Ignacio Camacho-ABC
- Al trasladarle su condolencia explícita, Sánchez identifica a Bildu como la familia política del terrorista suicida
A diferencia de ciertos heroicos gudaris vascos que brindaban en la cárcel cuando sus colegas sicarios asesinaban a un matrimonio desarmado, cualquier persona bien nacida lamenta la muerte de un ser humano. Incluso aunque esa muerte haya sido voluntaria -se llama suicidio- y el difunto fuese miembro de un comando terrorista condenado a veinte años. Se llamaba Igor González Sola y había sido el primer preso etarra acercado por el Gobierno de Sánchez al País Vasco, detalle pese al cual Otegi, el hombre de paz, y sus cofrades han dado en considerarlo una víctima del sistema penitenciario. Nada a lo que no estemos acostumbrados. La novedad del caso consiste en que el presidente del Gobierno trasladó el pesar «profundo» (sic) de Su Persona a los representantes de Bildu en el Senado, gesto con el que los venía a reconocer como directos parientes políticos del finado. Es decir, que el primer mandatario de la nación no sólo se solidariza en el plano humanitario con los herederos de una banda criminal sino que los blanquea tendiéndoles la mano por si resultasen necesarios -que ya lo han sido- a la hora de tejer pactos. Es la primera vez que el terrorismo recibe la condolencia oficial del Estado. Está en las actas para que nadie pueda llamarse a engaño.

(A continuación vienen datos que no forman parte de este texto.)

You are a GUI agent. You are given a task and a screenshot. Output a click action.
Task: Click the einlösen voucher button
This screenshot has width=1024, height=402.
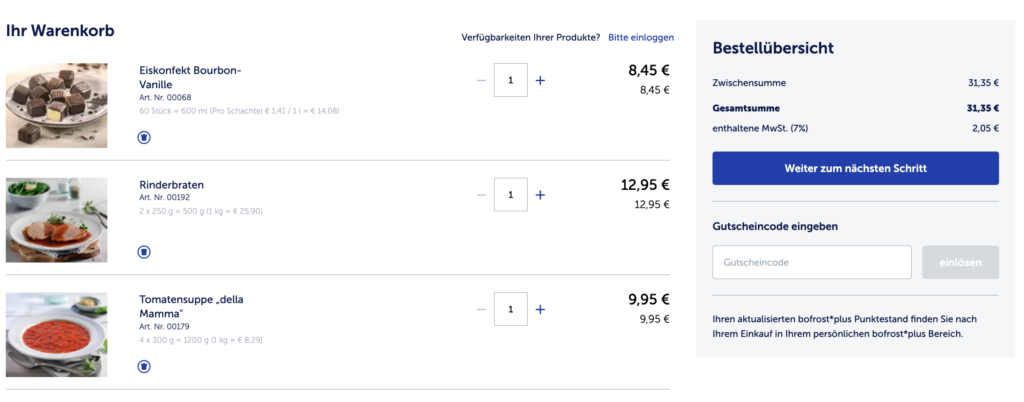point(961,262)
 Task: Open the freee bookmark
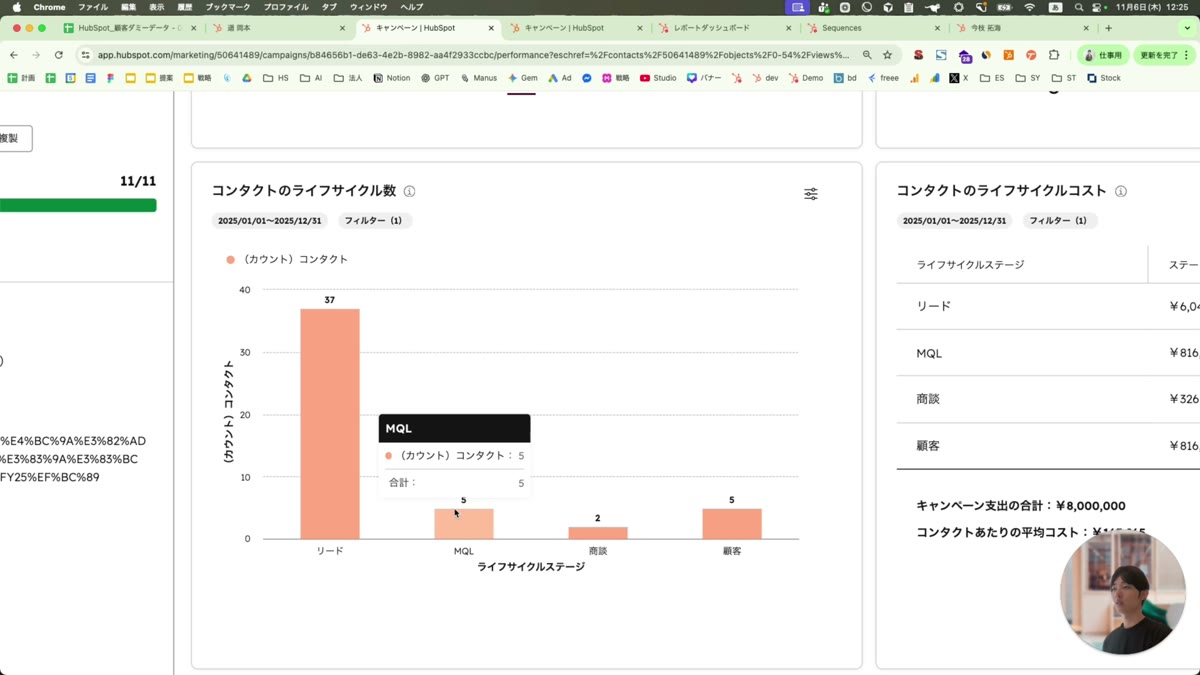[883, 78]
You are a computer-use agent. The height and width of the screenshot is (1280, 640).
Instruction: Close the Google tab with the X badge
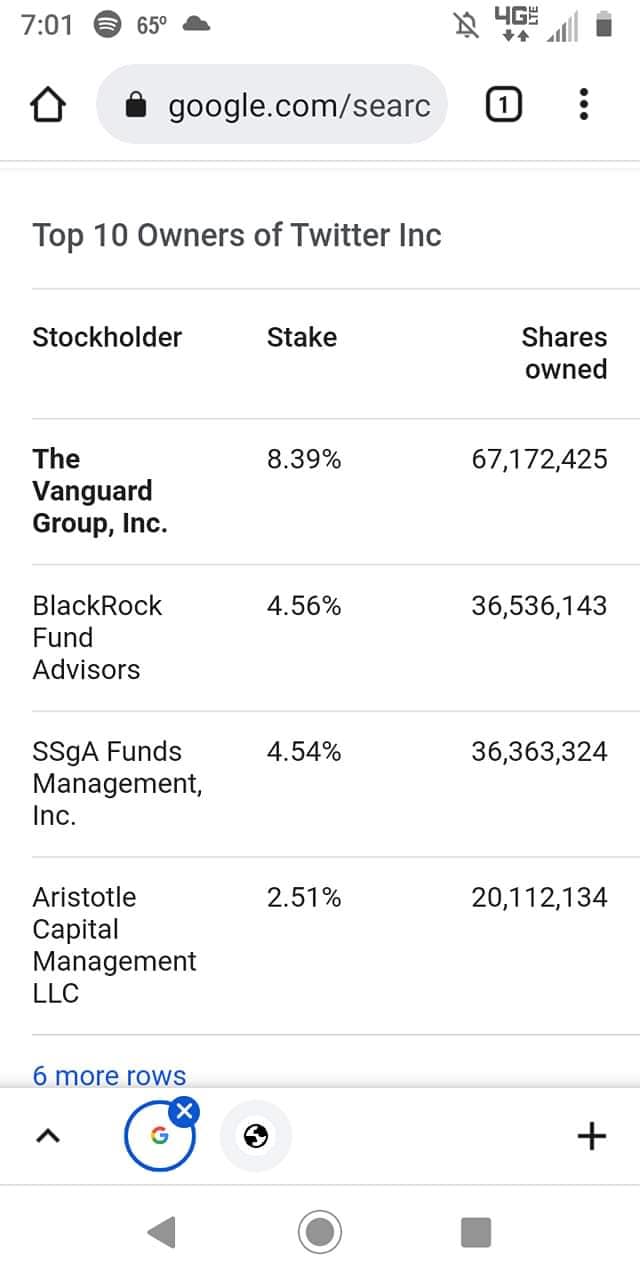coord(185,1112)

Sánchez omitió para la ocasión el calificativo de «terrorista», esencial para entender la desgraciada peripecia del recluso suicida. Para un hombre que mide -o le miden- tanto los términos resulta una elusión altamente significativa que ha suscitado la comprensible indignación de las víctimas. Las palabras nombran las cosas, y por tanto dan y quitan importancia tanto en política como en la vida; la que el presidente silenció adrede es decisiva para entender por qué Igor González cumplía una severa pena impuesta por un tribunal de justicia. Pero en el nuevo relato del posterrorismo, la violencia adquiere una condición remota, borrosa, accesoria, nimia; como un contexto incidental que poco a poco se va disolviendo en la bruma imprecisa de la narrativa contemporizadora sobre una normalización ficticia. Los crímenes de ochenta años atrás necesitan una catarsis colectiva; los de hace veinte es mejor enterrarlos bajo la pátina de una mentalidad olvidadiza, flexible, transigente, ambigua, en la que pronto serán indistinguibles las antipáticas, crueles verdades y las mentiras conformistas.
En los últimos seis meses, el presidente ha dispuesto de cincuenta mil oportunidades -o treinta mil según sus cicateras cuentas- de expresar a otras tantas familias españolas una condolencia personalizada. Lo hizo muy a destiempo y en una ceremonia funeraria abstracta, genérica, casi a rastras de una opinión pública que no entendía la causa de la tardanza. Sólo le ha hecho falta una semana para manifestar su pésame a los legatarios políticos de un etarra. Quién dijo que era imposible retratar el alma.